[Start EXTRACTED MATERIAL]

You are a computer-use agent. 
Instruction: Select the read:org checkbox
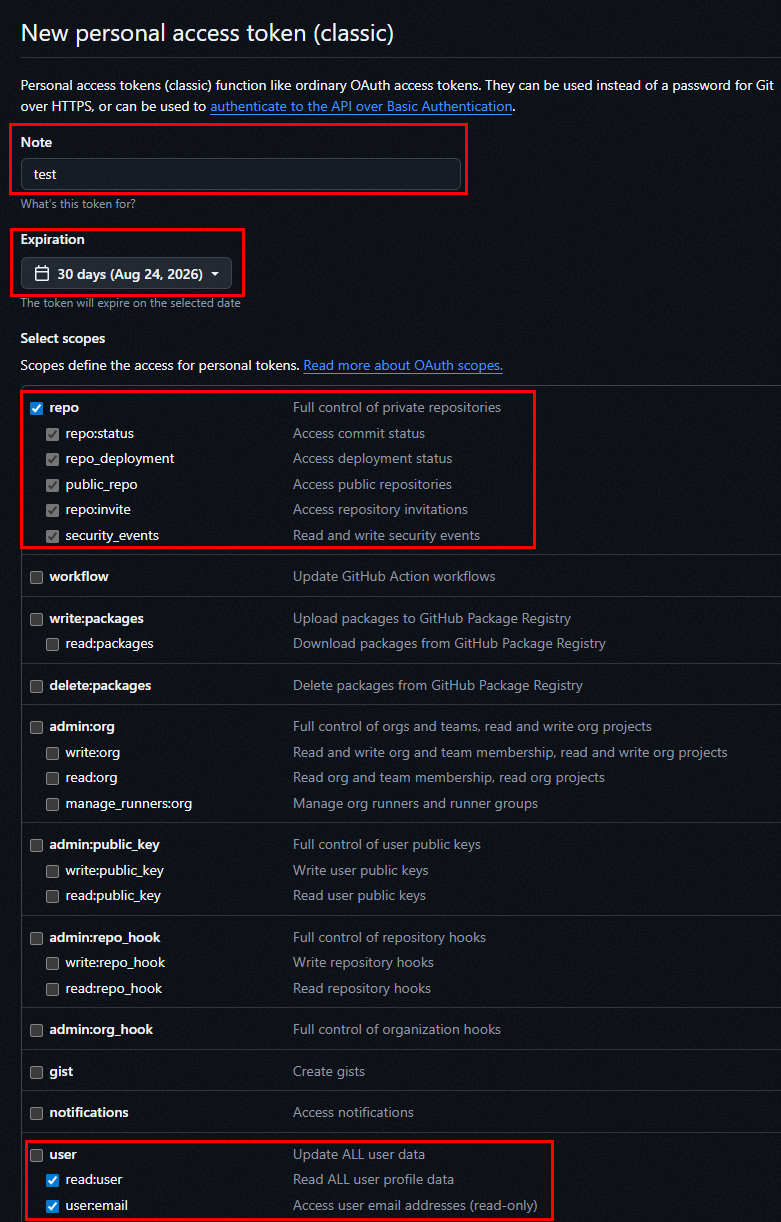coord(53,778)
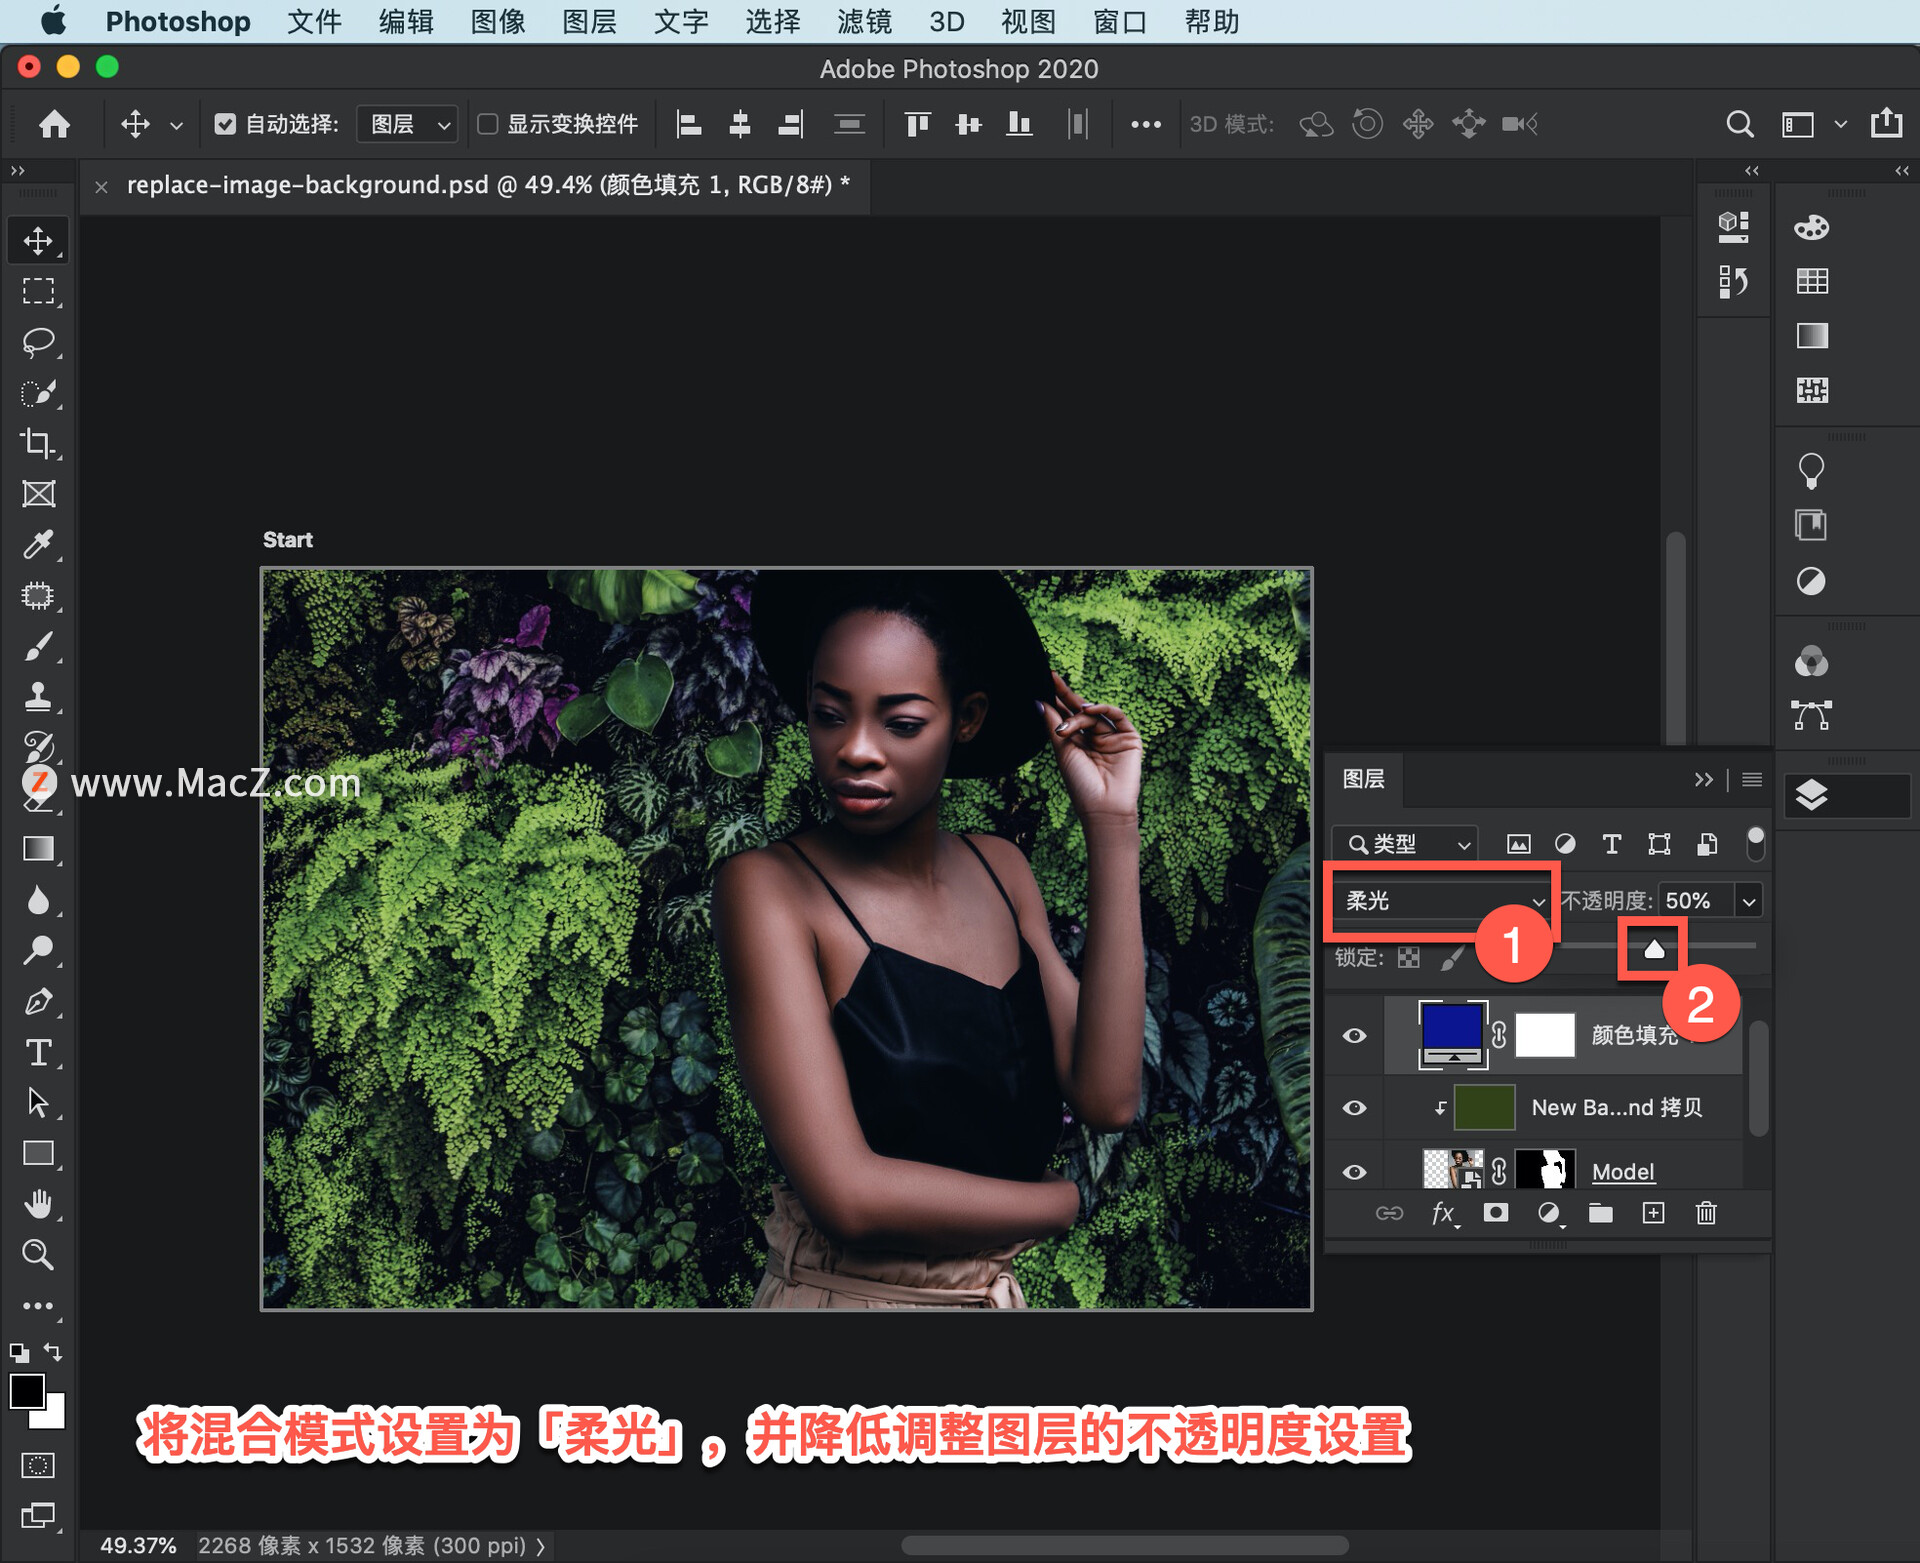This screenshot has width=1920, height=1563.
Task: Click the Home button in options bar
Action: coord(54,124)

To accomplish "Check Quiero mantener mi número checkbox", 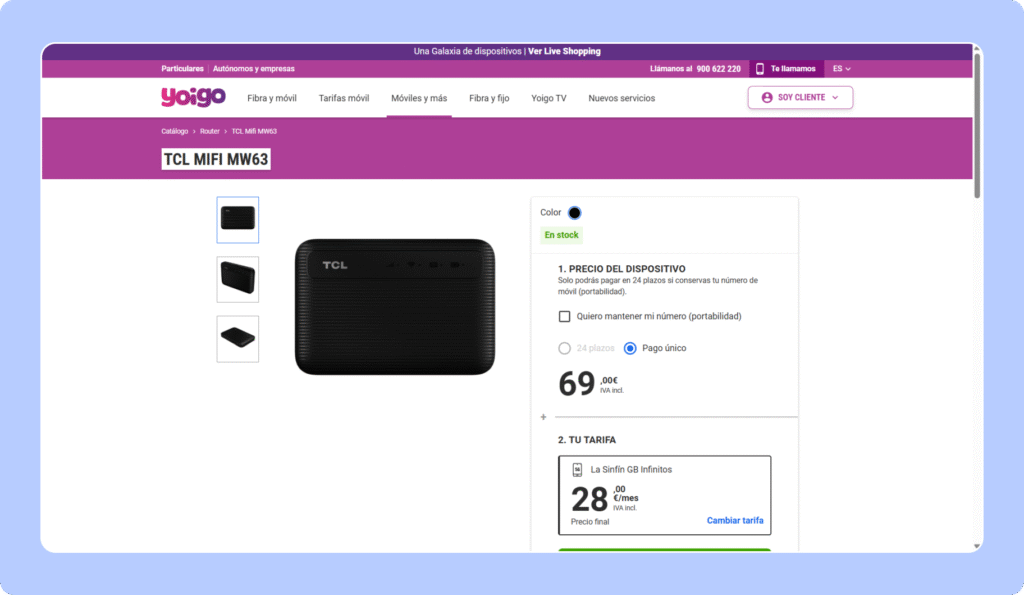I will click(565, 316).
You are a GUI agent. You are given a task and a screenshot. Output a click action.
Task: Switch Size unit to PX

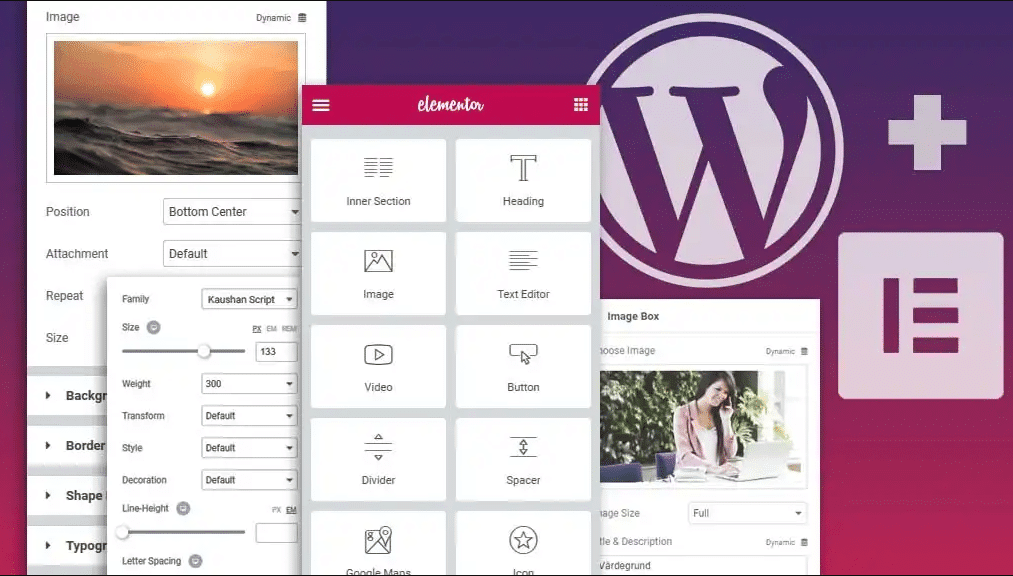pos(257,329)
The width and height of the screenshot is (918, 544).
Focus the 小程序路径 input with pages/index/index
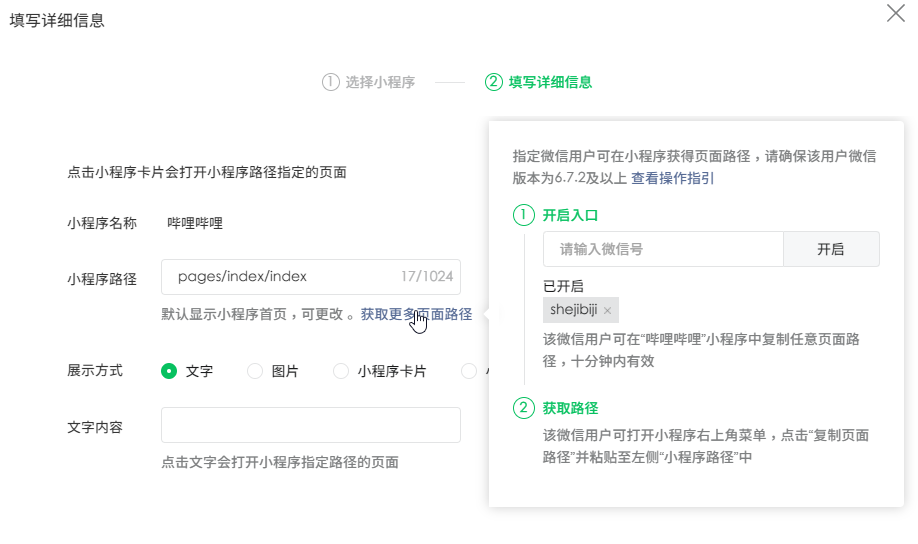[280, 277]
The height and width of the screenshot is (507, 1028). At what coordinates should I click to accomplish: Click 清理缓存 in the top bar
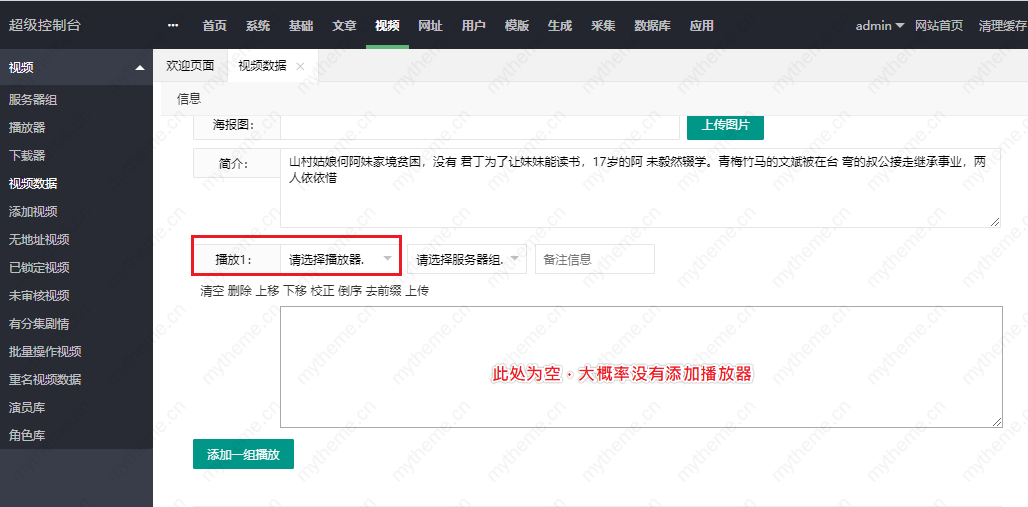(x=1002, y=25)
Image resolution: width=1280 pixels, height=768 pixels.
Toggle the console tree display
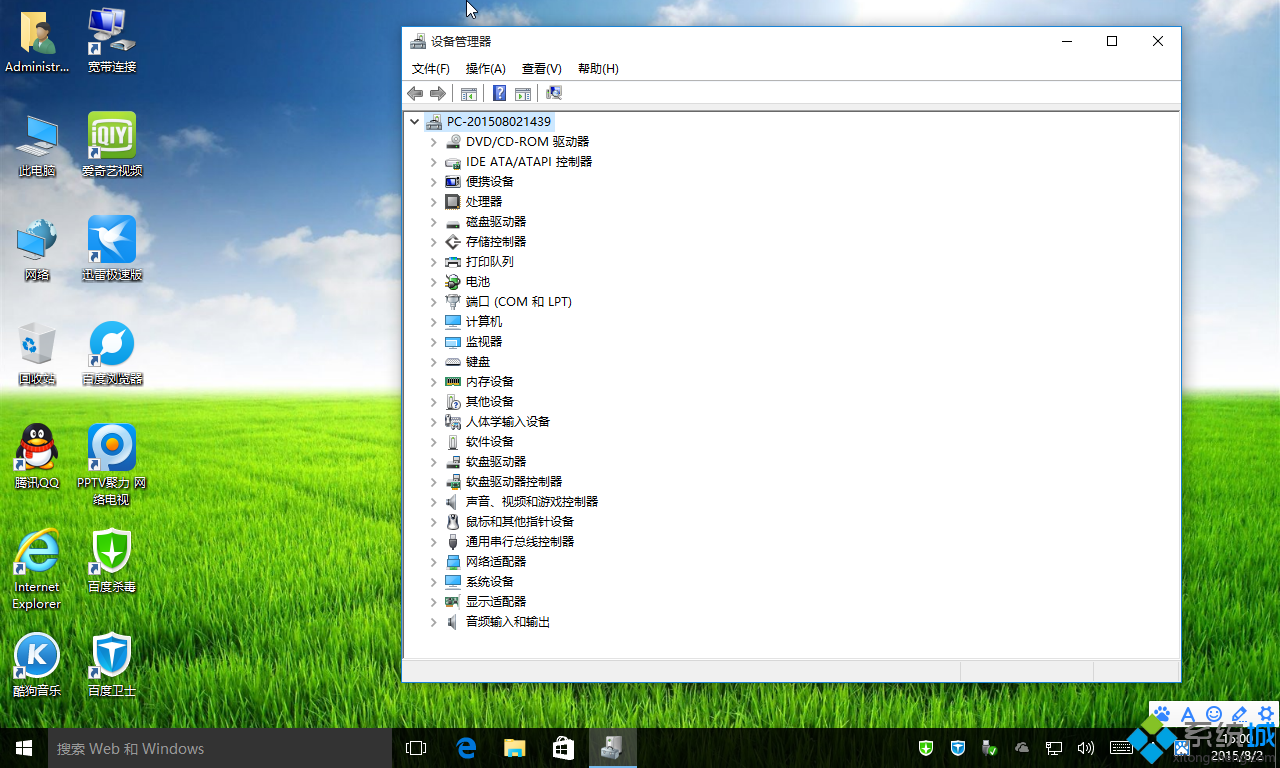pos(469,93)
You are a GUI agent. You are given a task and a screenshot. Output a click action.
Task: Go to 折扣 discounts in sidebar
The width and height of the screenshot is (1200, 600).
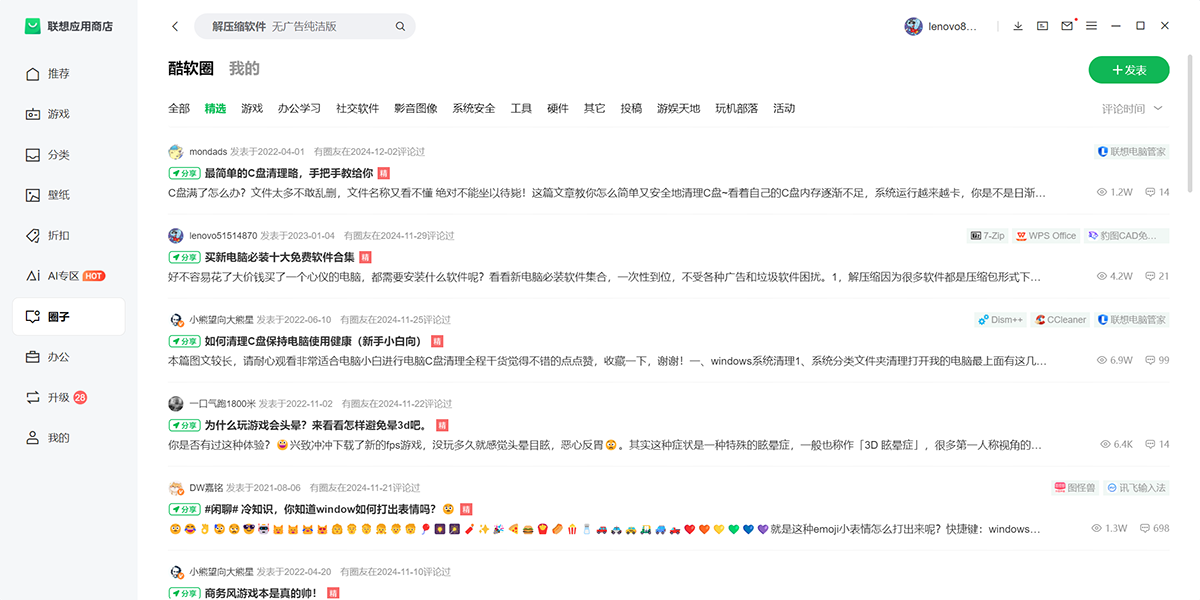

[End EXTRACTED MATERIAL]

◆ **WHAT IS ASKED**:
Rewrite the lines as a numbered list, beginning at the line that contains "The height and" and continuing through the end of the items, with blank lines skipped. Leave the pictures out of your answer.

◆ **TASK OUTPUT**:
1. The height and width of the screenshot is (507, 1028). At what coordinates should I click to accomplish: Click 清理缓存 in the top bar
2. (x=1002, y=25)
3. Image resolution: width=1280 pixels, height=768 pixels.
4. Toggle the console tree display
5. pos(469,93)
6. You are a GUI agent. You are given a task and a screenshot. Output a click action.
7. Task: Go to 折扣 discounts in sidebar
8. The width and height of the screenshot is (1200, 600).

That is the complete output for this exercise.